How does sensory experience change cortex?

The neocortex is an evolutionarily new part of the brain unique to mammals and is responsible for high level sensation, movement and cognition. It wouldn't be fair to summarize in a sentence or two what cortex "does," but it is clear that it is an important part of the brain. Korbinian Brodmann famously divided the human cortex into about 50 areas based on histology of the six cortical layers in different parts of the brain; Brodmann's areas are still used today because their functions follow their histological structure. While cortical areas have largely stereotyped wiring patterns, some connectivity “motifs” are thought to be area-specific, varying based on the type of input the area receives. It is unknown whether the type of input (i.e. statistics of incoming activity that vary with types of sensory stimuli) to a given cortical area determines the types of connectivity motifs present in that region. And while classical cortical “rewiring”experiments from Mriganka Sur’s lab have shown that primary sensory cortices are somewhat tolerant to process foreign inputs, it is not clear to what extent those circuits constitute basic computational units or if foreign inputs cause reorganization of connections within the circuit.



fMRI has traditionally been used for mapping the brain and correlating brain function with specific structures. The method has become a sort of laughing-stock within the electrophysiological community because of the countless studies that proclaim region A to be responsible for function B. A typical blunder can go like this: "Increased activation of the amygdala during a fear conditioning task suggests that the amygdala is the brain's fear center." To be fair, the method is still very useful and serious scientists don't fall into this fallacy as much as the popular media does. Some outstanding questions are what the measured signal (blood oxygenation level; BOLD) actually means for neural activity; whether it's possible to disambiguate excitation from inhibition; how activation in one region affects connected regions; and what the causal relationships among activated regions are. To address the last two of these, Ed Boyden and colleagues at MIT used a combination of optogenetics and fMRI (Opto-fMRI) in awake mice. The idea is that if they can change the dynamics of a defined population of cells in a localized and fast way (they infected pyramidal cells in mouse somatosensory cortex with ChR2), the network effects of that activation would be revealed by fMRI. In this way, they validate the network effects in both technologies. One limitation that's still inherent to fMRI is the slow temporal resolution - while optogenetic stimulation changes membrane potential with millisecond-resolution, fMRI's hemodynamic response is much slower. Perhaps other imaging methods like multiphoton imaging may be used in the future to dissect large-scale circuits in awake animals.

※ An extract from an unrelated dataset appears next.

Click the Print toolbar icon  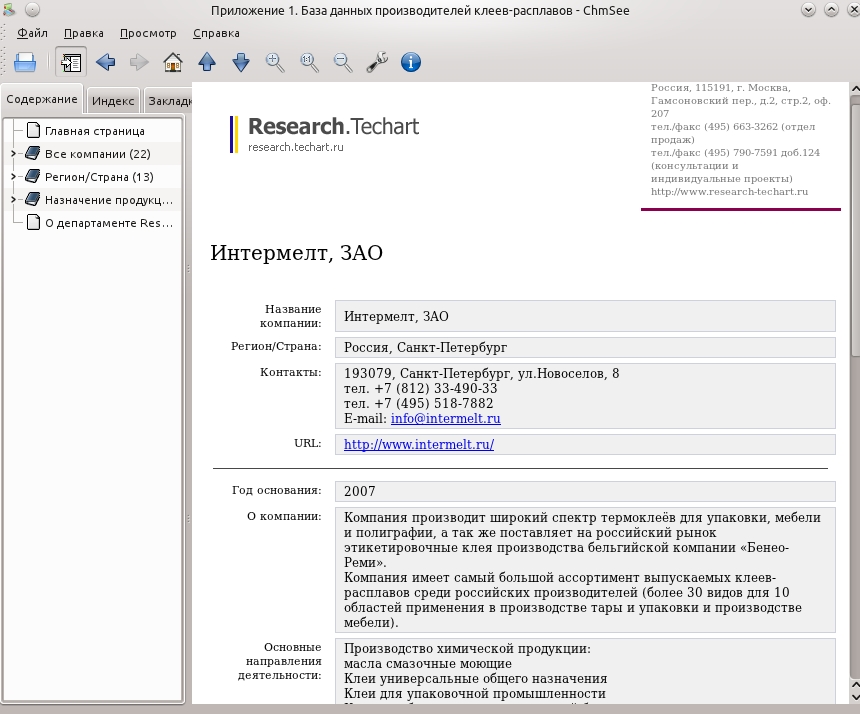[x=25, y=62]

Optogenetics to Cure Alzheimer's?

Preparing for SfN 2011, I have to give a shout-out to one of the coolest emerging technologies in neuroscience, optogenetics. Optogenetics, as everyone no doubt knows by now, is a method that allows researchers to control the electrical activity of neurons using light. Scientists infect certain types of neurons with an algae transmembrane channel protein that allows the flow of ions into a cell when light of preferred wavelength shines upon it. The method has been described well elsewhere (Steve Ramirez waxes poetic about it on the Mind the Gap Junction blog). Optogenetics is an amazing method for many reasons, but mainly because by allowing us to directly activate or silence neurons, it makes it possible to establish causal relationships in neural circuits: if neuron A is hyperactive, the mouse runs around in circles; if A is silenced, perhaps the mouse is unable to run in circles; therefore, activity in neuron A causes the mouse to run in circles. This is important because traditional electrophysiological methods allow us to only record activity without manipulating it directly (stimulating electrodes are rather crude spatially), and the methods that did allow us to manipulate activity (i.e. pharmacology or stimulating electrodes) have a myriad of effects that make precise causes of behavior unclear (i.e. does TTX act only on sodium channels? Which types? etc).

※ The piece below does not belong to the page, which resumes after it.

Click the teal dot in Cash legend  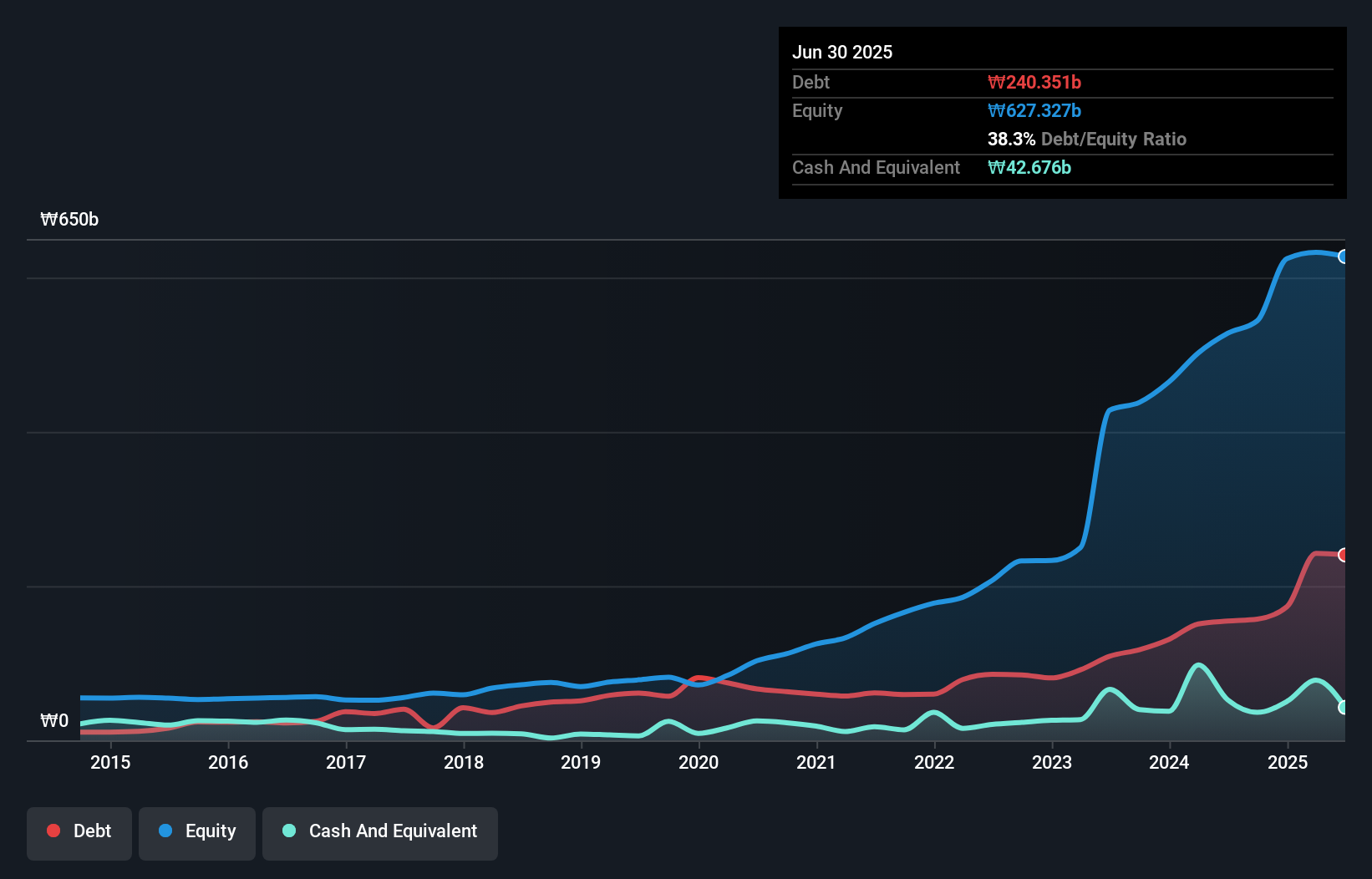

As optogenetics becomes more and more refined and widespread, I can't help to wonder what it will do for the most prevalent of neurological diseases. Will this method cure Alzheimer's? How about Parkinson's? Optogenetics promises to show us circuit-level interactions among neurons and perhaps even to nail down the network effects of particular diseases. But if we're looking to find cures for diseases instead of just fixes, we ought to not forget our molecular biologists and maybe even geneticists. That's not to say that treatments for neurological diseases are worthless! There are, after all, no cures for any brain diseases so far - so anything will be useful. With all this enthusiasm over optogenetics, we have to be honest about its capabilities and limitations.